Although next-generation sequencing is widely used in cancer to profile tumors and detect variants, most somatic variant callers used in these pipelines identify variants at the lowest possible granularity, single-nucleotide variants (SNV). As a result, multiple adjacent SNVs are called individually instead of as a multi-nucleotide variants (MNV). With this approach, the amino acid change from the individual SNV within a codon could be different from the amino acid change based on the MNV that results from combining SNV, leading to incorrect conclusions about the downstream effects of the variants. Here, we analyzed 10,383 variant call files (VCF) from the Cancer Genome Atlas (TCGA) and found 12,141 incorrectly annotated MNVs. Analysis of seven commonly mutated genes from 178 studies in cBioPortal revealed that MNVs were consistently missed in 20 of these studies, whereas they were correctly annotated in 15 more recent studies. At the BRAF V600 locus, the most common example of MNV, several public datasets reported separate BRAF V600E and BRAF V600M variants instead of a single merged V600K variant. VCFs from the TCGA Mutect2 caller were used to develop a solution to merge SNV to MNV. Our custom script used the phasing information from the SNV VCF and determined whether SNVs were at the same codon and needed to be merged into MNV before variant annotation. This study shows that institutions performing NGS sequencing for cancer genomics should incorporate the step of merging MNV as a best practice in their pipelines.

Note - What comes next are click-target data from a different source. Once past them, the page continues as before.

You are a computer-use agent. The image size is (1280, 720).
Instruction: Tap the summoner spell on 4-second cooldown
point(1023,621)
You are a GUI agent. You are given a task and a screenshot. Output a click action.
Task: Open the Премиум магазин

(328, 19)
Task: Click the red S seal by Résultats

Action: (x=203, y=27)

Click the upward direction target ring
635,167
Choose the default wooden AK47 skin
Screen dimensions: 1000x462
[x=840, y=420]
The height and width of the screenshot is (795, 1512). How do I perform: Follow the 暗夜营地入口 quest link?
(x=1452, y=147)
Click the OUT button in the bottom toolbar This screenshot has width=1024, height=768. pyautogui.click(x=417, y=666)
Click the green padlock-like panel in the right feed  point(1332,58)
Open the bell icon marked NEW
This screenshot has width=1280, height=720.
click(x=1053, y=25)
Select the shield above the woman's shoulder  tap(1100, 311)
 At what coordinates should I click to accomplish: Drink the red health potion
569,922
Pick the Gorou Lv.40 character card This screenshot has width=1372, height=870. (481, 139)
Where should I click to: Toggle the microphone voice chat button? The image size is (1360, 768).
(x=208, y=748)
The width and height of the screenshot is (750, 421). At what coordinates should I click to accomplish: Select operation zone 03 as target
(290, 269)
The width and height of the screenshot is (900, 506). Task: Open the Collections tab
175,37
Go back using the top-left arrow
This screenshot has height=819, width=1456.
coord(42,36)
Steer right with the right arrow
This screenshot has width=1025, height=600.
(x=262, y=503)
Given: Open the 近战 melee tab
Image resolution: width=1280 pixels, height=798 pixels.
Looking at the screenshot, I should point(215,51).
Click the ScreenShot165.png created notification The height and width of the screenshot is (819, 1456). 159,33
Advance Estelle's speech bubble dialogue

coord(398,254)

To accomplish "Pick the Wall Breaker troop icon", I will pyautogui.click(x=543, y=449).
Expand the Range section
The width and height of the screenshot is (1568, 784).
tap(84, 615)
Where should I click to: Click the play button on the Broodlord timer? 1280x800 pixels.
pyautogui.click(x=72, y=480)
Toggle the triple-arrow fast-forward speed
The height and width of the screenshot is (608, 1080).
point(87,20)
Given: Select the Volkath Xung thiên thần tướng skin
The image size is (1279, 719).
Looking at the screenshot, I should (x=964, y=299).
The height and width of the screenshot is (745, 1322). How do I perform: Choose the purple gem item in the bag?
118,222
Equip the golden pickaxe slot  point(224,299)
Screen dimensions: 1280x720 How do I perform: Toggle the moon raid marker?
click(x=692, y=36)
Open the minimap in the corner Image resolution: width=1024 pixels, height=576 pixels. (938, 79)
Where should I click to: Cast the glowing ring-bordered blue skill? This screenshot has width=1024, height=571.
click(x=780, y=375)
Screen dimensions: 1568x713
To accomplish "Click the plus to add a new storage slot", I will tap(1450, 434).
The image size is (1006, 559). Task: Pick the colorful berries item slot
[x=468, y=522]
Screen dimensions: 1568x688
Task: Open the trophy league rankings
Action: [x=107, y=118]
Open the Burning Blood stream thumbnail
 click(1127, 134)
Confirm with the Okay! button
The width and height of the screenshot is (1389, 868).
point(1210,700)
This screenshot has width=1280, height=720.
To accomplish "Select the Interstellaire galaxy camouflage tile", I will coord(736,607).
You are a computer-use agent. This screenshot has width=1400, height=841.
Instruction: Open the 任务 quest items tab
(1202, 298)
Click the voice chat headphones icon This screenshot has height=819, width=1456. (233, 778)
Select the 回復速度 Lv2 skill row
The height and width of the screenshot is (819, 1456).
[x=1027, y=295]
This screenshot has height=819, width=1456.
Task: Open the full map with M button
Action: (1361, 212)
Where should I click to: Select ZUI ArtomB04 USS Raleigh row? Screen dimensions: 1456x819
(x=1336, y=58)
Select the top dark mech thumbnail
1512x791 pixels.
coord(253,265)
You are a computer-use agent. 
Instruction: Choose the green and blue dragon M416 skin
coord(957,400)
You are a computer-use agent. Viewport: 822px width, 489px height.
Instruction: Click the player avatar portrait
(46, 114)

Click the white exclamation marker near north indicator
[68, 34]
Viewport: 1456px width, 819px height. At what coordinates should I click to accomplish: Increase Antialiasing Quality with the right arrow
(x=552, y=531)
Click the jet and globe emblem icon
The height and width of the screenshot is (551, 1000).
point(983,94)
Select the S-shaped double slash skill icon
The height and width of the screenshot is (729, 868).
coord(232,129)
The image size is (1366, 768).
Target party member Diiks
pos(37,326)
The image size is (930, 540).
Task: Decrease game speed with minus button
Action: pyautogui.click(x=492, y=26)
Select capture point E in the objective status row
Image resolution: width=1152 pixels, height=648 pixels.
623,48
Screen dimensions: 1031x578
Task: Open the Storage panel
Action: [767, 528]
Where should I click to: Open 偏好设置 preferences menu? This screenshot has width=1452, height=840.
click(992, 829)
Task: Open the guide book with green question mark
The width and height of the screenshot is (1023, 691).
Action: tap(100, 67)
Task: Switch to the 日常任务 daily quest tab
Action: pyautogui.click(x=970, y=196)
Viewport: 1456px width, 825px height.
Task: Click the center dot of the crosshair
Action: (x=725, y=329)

Commonly used variant annotation tools, such as SnpEff (7), ANNOVAR (8), and Ensembl variant effect predictor (VEP; ref. 9), annotate variants individually without considering haplotype information or combining nearby in-phase variants to MNVs. There are some tools such as bcftools csq (haplotype aware consequence caller; ref. 10) that have tried to address this problem, but the software expects phased variant call files (VCF) as input with phasing information in the genotype (GT) field in a specific and seldom used format. MAC (multi-nucleotide variant annotation corrector; ref. 11) requires both the VCF and the corresponding Binary Alignment Map (BAM) file to correct for MNVs, corresponding to adjacent SNVs. MACARON (Multi-bAse Codon Association variant ReannotatiON; ref. 12) is another tool that uses both the VCF and the BAM to re-annotate VCFs with corrected MNVs from multiple SNVs within a codon.

We downloaded Refseq transcripts BED file from the UCSC table browser and pre-processed it into a codon file that had the positions of each codon defined. The MNV-merge script then used this codon file to determine whether to merge SNVs, based on whether they are part of the same haplotype and codon.